Dataset entries:

## Start

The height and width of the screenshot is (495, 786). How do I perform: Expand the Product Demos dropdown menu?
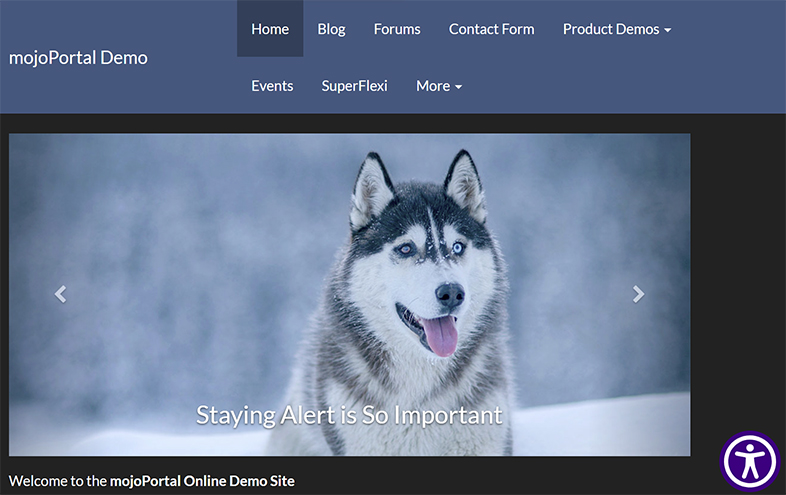tap(611, 29)
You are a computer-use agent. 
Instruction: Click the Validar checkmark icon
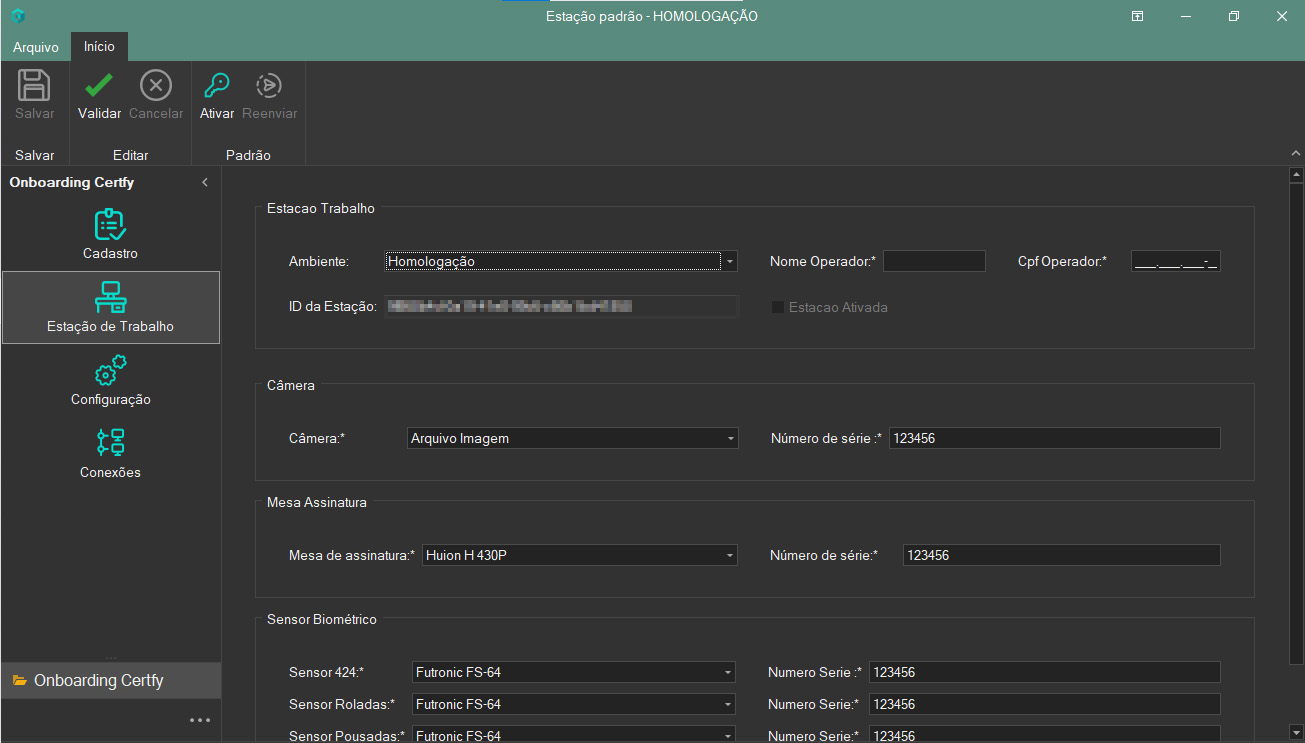pyautogui.click(x=99, y=86)
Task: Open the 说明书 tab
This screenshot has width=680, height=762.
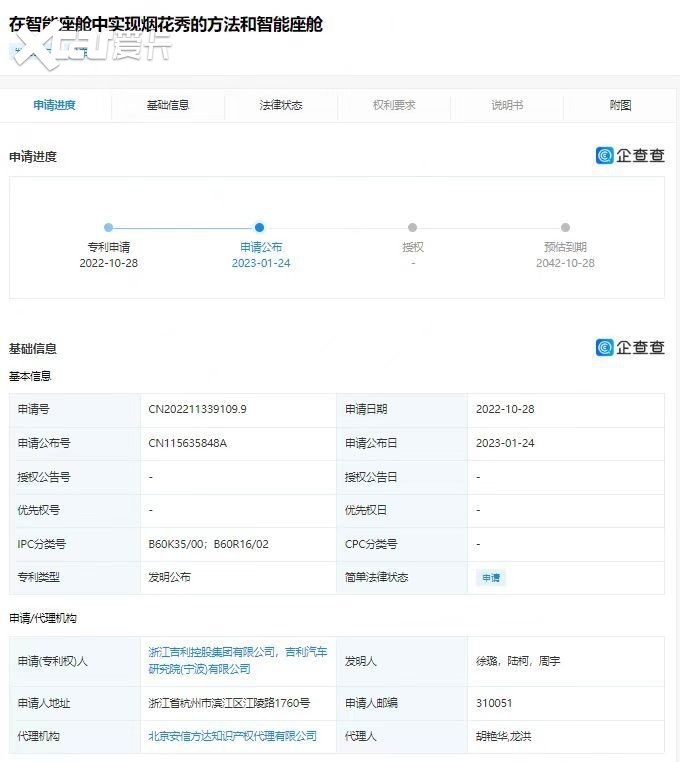Action: pyautogui.click(x=507, y=105)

## End

## TO DO:
Rewrite the listing above, swapping each "screenshot" for "image" and keeping everything else the same. Omit the pictures from your version.

## COMPLETE ANSWER:
The height and width of the image is (495, 786). How do I perform: Expand the Product Demos dropdown menu?
tap(611, 29)
You are a computer-use agent. 
Instruction: Click the Validar checkmark icon
pyautogui.click(x=99, y=86)
Task: Open the 说明书 tab
This image has width=680, height=762.
Action: pyautogui.click(x=507, y=105)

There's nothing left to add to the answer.